Courtesy Photo

On Thursday, June 22, diners at SOhO Restaurant & Music Club swooned to the sounds of the 805 with the first-ever 805 Songwriter Round Up, featuring a band comprising Santa Barbara singer/songwriters Glen Phillips, Adam Topol, Sean Watkins, and John Irion. All known for their work with multi-member groups (Toad the Wet Sprocket, Jack Johnson’s band, Nickel Creek, and U.S. Elevator, respectively), the performers took turns sharing songs and stories in a sort of star-studded Santa Barbara supergroup.
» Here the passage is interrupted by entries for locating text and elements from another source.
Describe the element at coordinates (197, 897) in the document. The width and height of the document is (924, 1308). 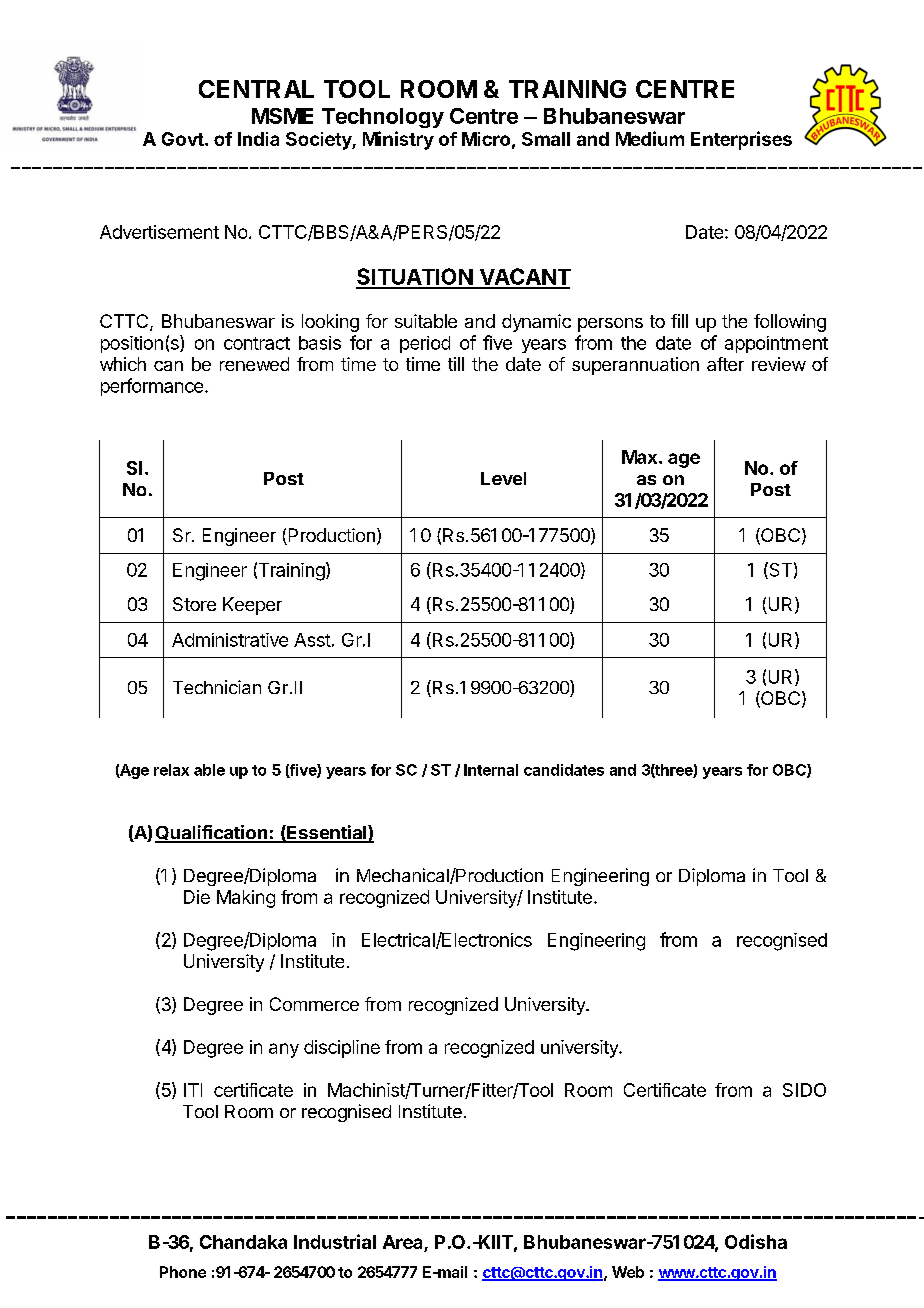
I see `Die` at that location.
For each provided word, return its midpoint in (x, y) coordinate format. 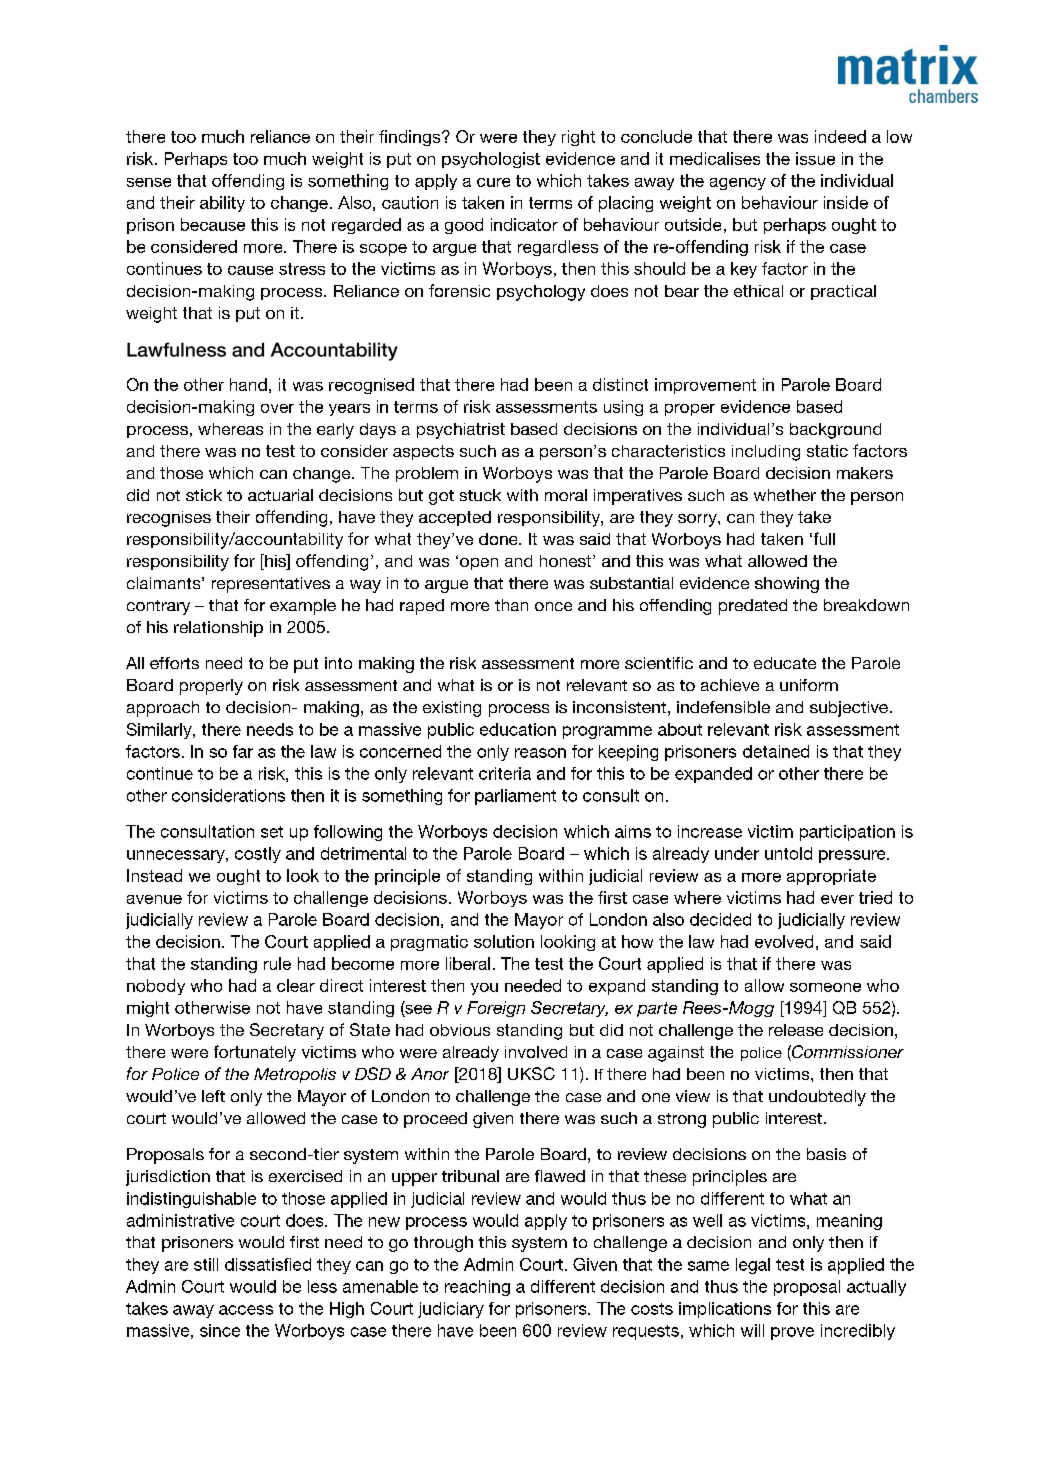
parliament (515, 797)
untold (788, 853)
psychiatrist (461, 431)
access (246, 1310)
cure (493, 182)
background (835, 431)
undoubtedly (817, 1098)
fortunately (255, 1053)
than (511, 605)
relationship (218, 629)
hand (248, 384)
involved (536, 1052)
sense (149, 182)
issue (815, 158)
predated (753, 607)
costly (258, 855)
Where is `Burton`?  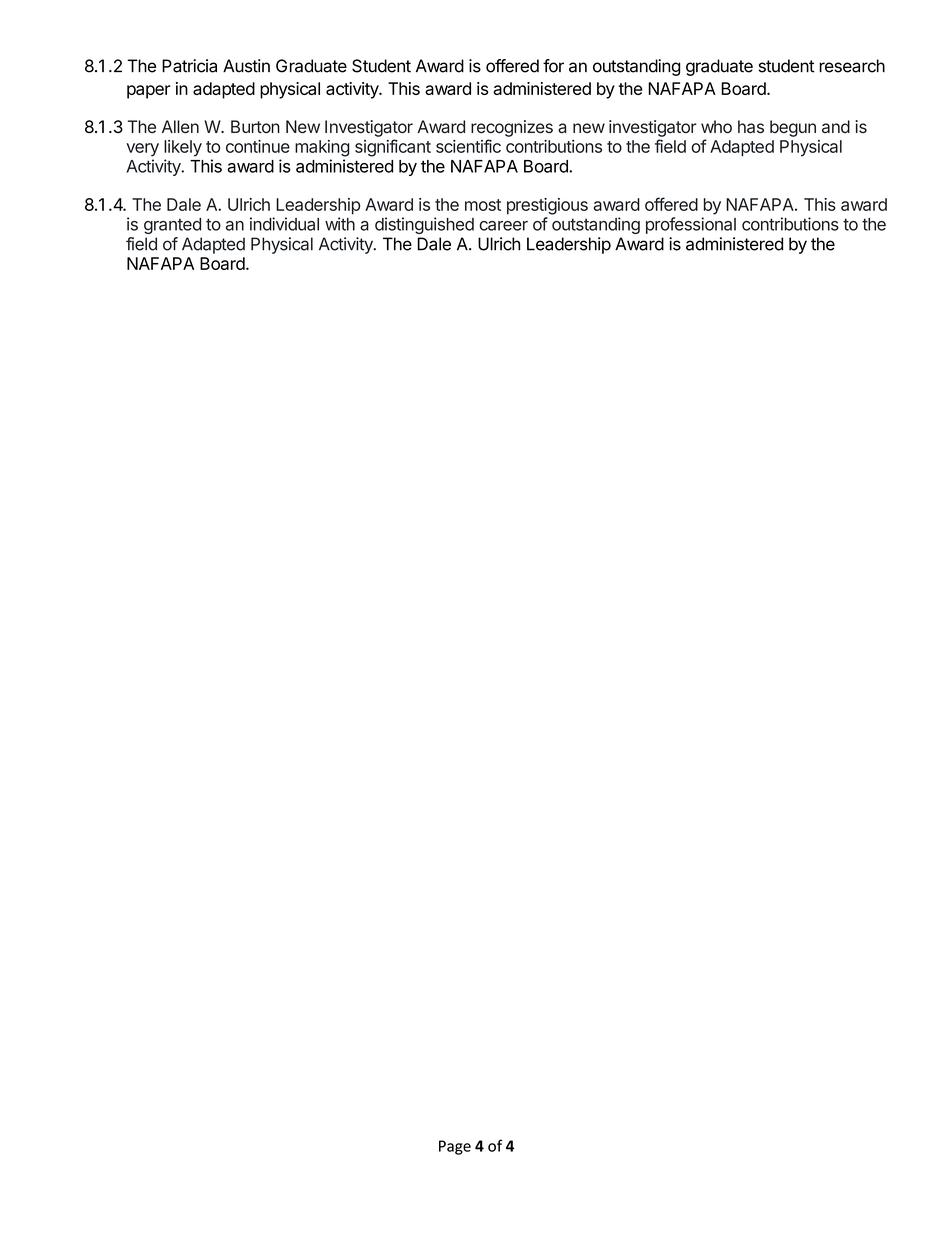
Burton is located at coordinates (255, 126).
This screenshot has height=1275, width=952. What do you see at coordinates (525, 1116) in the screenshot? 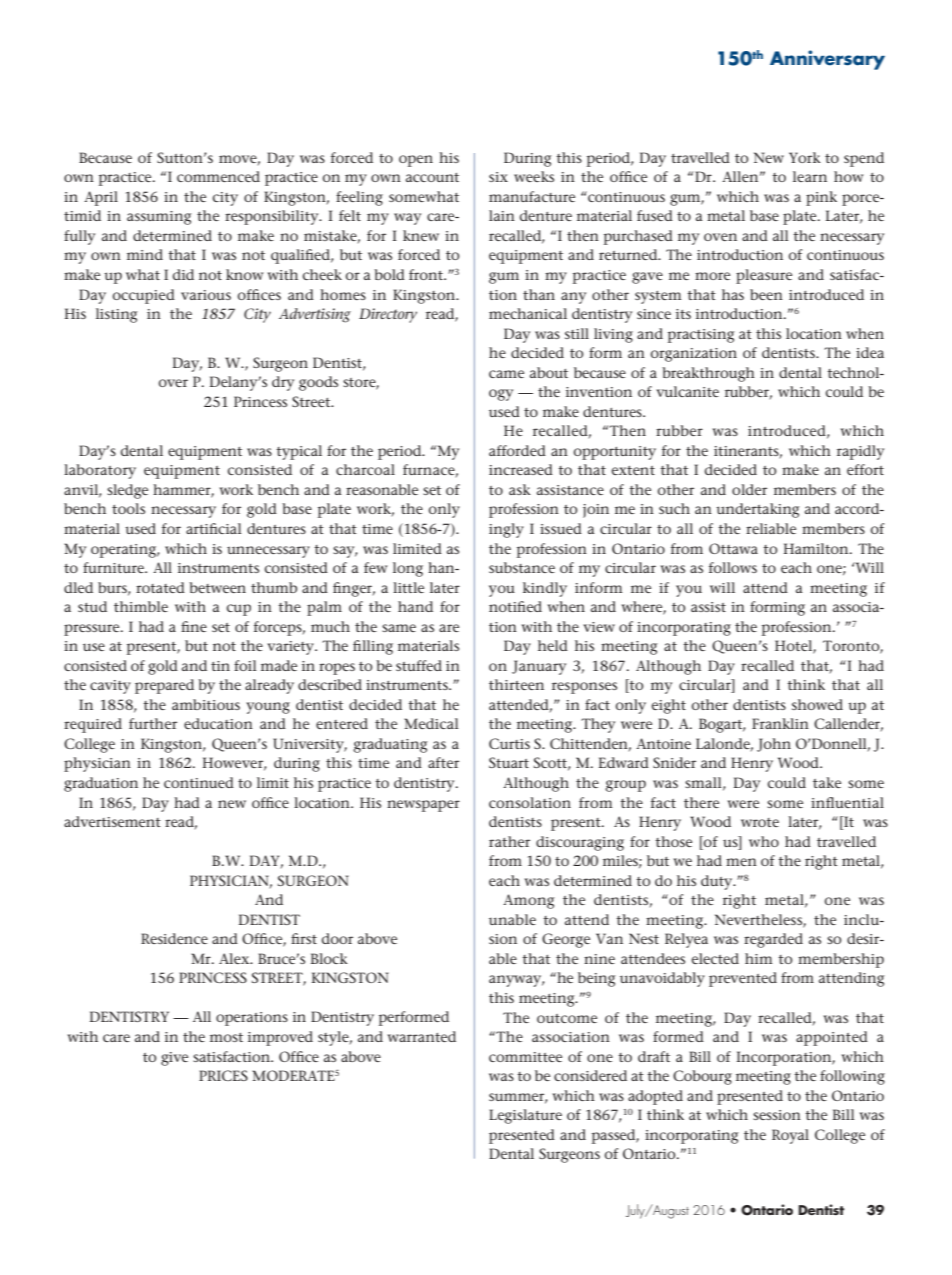
I see `Legislature` at bounding box center [525, 1116].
Each brought to the stage his unique personality, their voices altogether distinctive. Irion’s wry lyrics and brightly yearning melodies played emotional middle ground to Phillips’s deeply philosophical poems of mourning and Watkins’s big-hearted, lovelorn, aw-shucks country songs, while Topol’s beachy kumbaya dually delved into subjects divine and dark. Of them, perhaps Phillips shone most of all as the artistic anchor in his craft and wisdom, but it was as much the musicians’ friendly interchange, and the varying emotive overture of their songs, that made the night so winning. Bookended with covers of Woody Guthrie’s “This Land Is Your Land” and The Beatles’ “Revolution,” there was plenty of common ground among the four singers that night. This area code is fortunate to have a sound as simultaneously thoughtful, heartfelt, and genuinely kind as was expressed in this roundup.